Ramadhan, Momentum Rekonsiliasi di Agara

Bulan Ramadhan segera tiba, momentum suci itu sebentar lagi menyambangi kita semua. Ada banyak keistimewaan di bulan yang penuh barakah itu. Bahkan, bagi setiap muslim hendaknya sudah mempersiapkan diri memasuki bulan yang sarat dengan pahala tersebut.
Membersihkan diri dari dosa dan segala kedengkian yang pernah tersirat dalam hati, termasuk meminta maaf (ishlah/rekonsiliasi atau berbaikan) dengan berbagai pihak yang sengaja ataupun tidak, pernah tersakiti atau jadi bahan kedengkian karena ketidakpuasan hati, merupakan keharusan yang juga diperintahkan dalam Islam. Yang demikian itu, perlu dilakukan dengan harapan selama bulan Ramadhan saat menjalankan puasa, ibadah-ibadah yang dipersembahkan dapat mensucikan diri dari segala dosa yang berkaitan dengan Allah, sehingga mendapat pahala berlipat-ganda dan derajat meningkat di sisi-Nya. Memaafkan orang lain dan menjaga silaturrahim juga merupakan syarat mendapat ampunan dan keridhaan Allah di hari Idul Fitri nanti.
Momentum Ramadhan ini pula yang mesti dijadikan pijakan awal membanguan kebersamaan di Aceh Tenggara (Agara), bumi berjuluk negeri Sepakat Segenap yang lama berkubang dalam konflik kepentingan dan perebutan kekuasaan pasca-pilkada 11 Desember 2006 lalu.

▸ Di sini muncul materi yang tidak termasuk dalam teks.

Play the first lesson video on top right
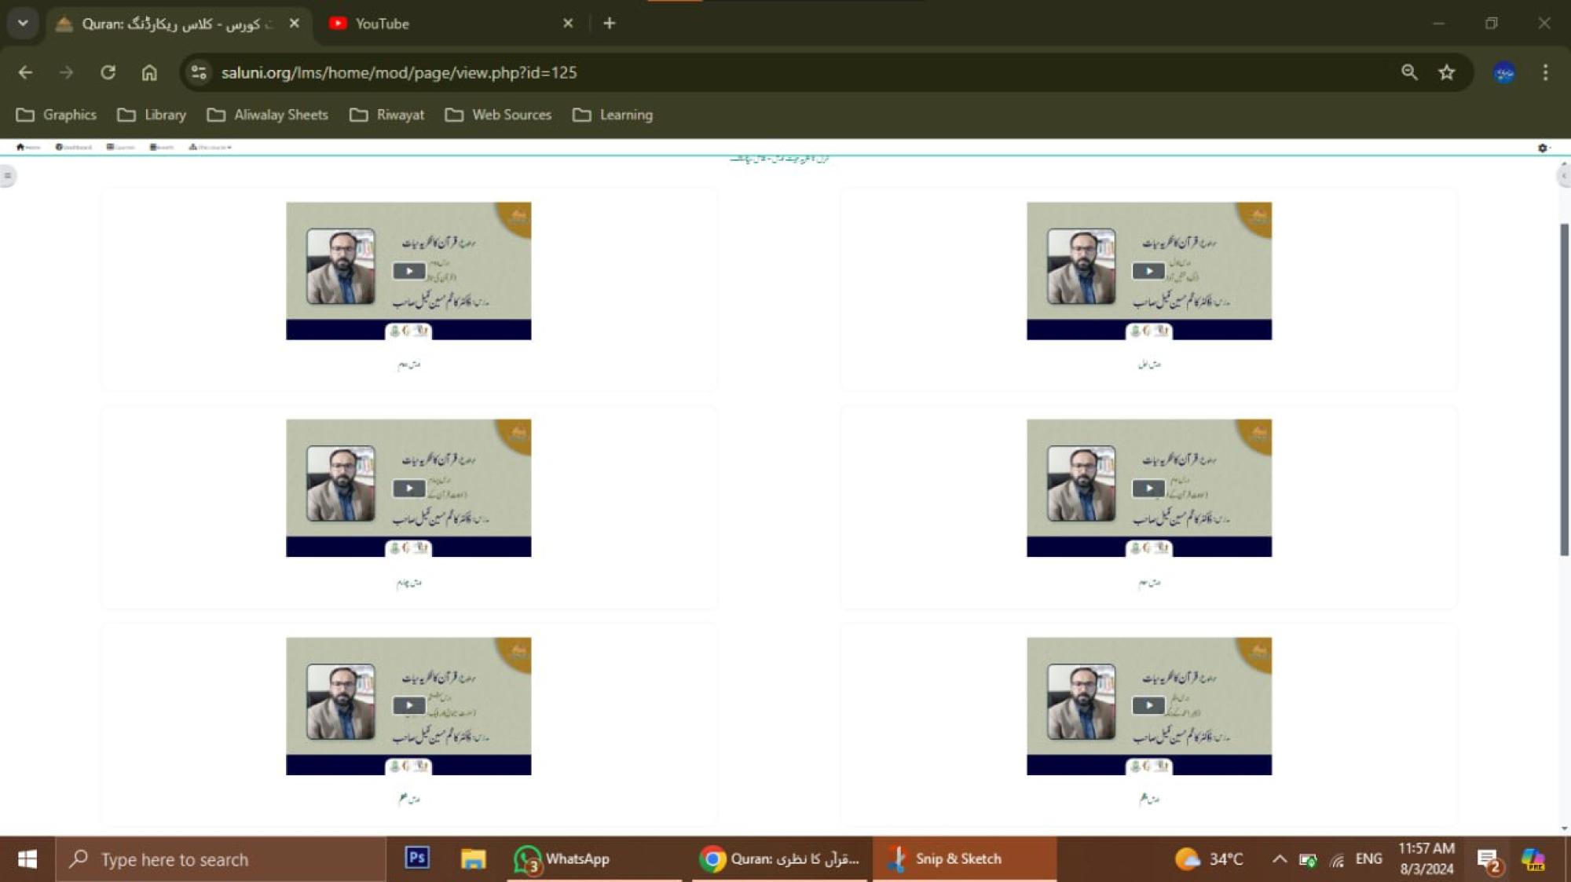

Memang, kenyataan telah dipertontonkan kepada publik dalam rentang waktu hampir sepuluh bulan. Iklim politik di Agara pernah tidak menentu, konflik horizontal di negeri itu--meski belum akut--hampir menggunung dan membentuk sekat-sekat komunitas yang saling berbenturan demi kepentingan sepihak atas titah keangkuhan dan ambisi kekuasaan.
Tunas-tunas konflik horizontal yang terjadi di Agara sebagai ekses dari ketidakpuasan akan hasil pilkada, nyata atau tidak telah berpengaruh terhadap hubungan kemasyarakatan di kawasan itu. Nilai-nilai kebersamaan sebagai masyarakat yang selalu mengedepankan musyawarah untuk mufakat, sempat ternodai oleh kehendak politik yang dimainkan sejumlah elit di lembah Leuseur itu. Rasa saling curiga antara kelompok masyarakat Agara selama sepuluh bulan menjadi hiasan kelam hari-hari penuh dengki dan ketidakpuasan kehendak.

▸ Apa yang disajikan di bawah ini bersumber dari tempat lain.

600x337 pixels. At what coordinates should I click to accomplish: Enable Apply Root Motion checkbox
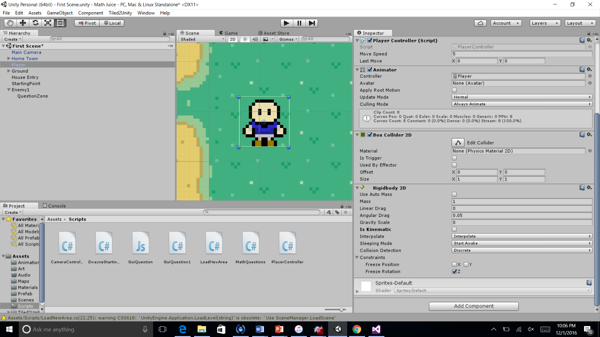click(454, 90)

Untuk itu, menghadapi bulan Ramadhan ini, rekonsiliasi atau Ishlah--dalam bahasa agama--mesti menjadi agenda perdana bupati terpilih, yaitu Hasanuddin Beruh-Syamsul Bahri.
Langkah awal, memang sudah dilakukan Hasanuddin dengan menjenguk beberapa demonstran yang ditahan di Mapolres Agara ketika menggelar demo menentang pelantikan atas dirinya. Tentunya, langkah itu belum cukup, Hasanuddin Beruh atau lebih akrab disapa Sanu harus mampu merangkul seluruh lapisan masyarakat Agara dan lawan politiknya untuk bersama-sama bersepakat membangun Agara yang lebih bermartabat. Rekonsiliasi atau Ishlah Akbar dengan seluruh lapisan masyarakat di Agara penting dilakukan Sanu agar tunas-tunas konflik horizontal yang sempat mekar di Agara tidak terus berkembang. Sanu harus mampu melahirkan semangat baru yang berorientasi kepada pembangunan bagi rakyat yang dipimpinnya di kawasan itu. Momentum menjelang Ramadhan-lah yang dapat menyatukan kembali seluruh masyarakat Agara menuju kehidupan yang lebih baik dari hari-hari sebelumnya di bawah kepemimpinan Bupati Sanu dan wakilnya Syamsul Bahri.
Jika momentum menjelang Ramadhan ini bisa segera digunakan untuk rekonsiliasi akbar, maka bulan berkah yang sebentar lagi menyapa masyarakat Agara, akan menjadi Ramadhan penuh damai dalam semangat baru membangun Lembah Leuseur. Semoga!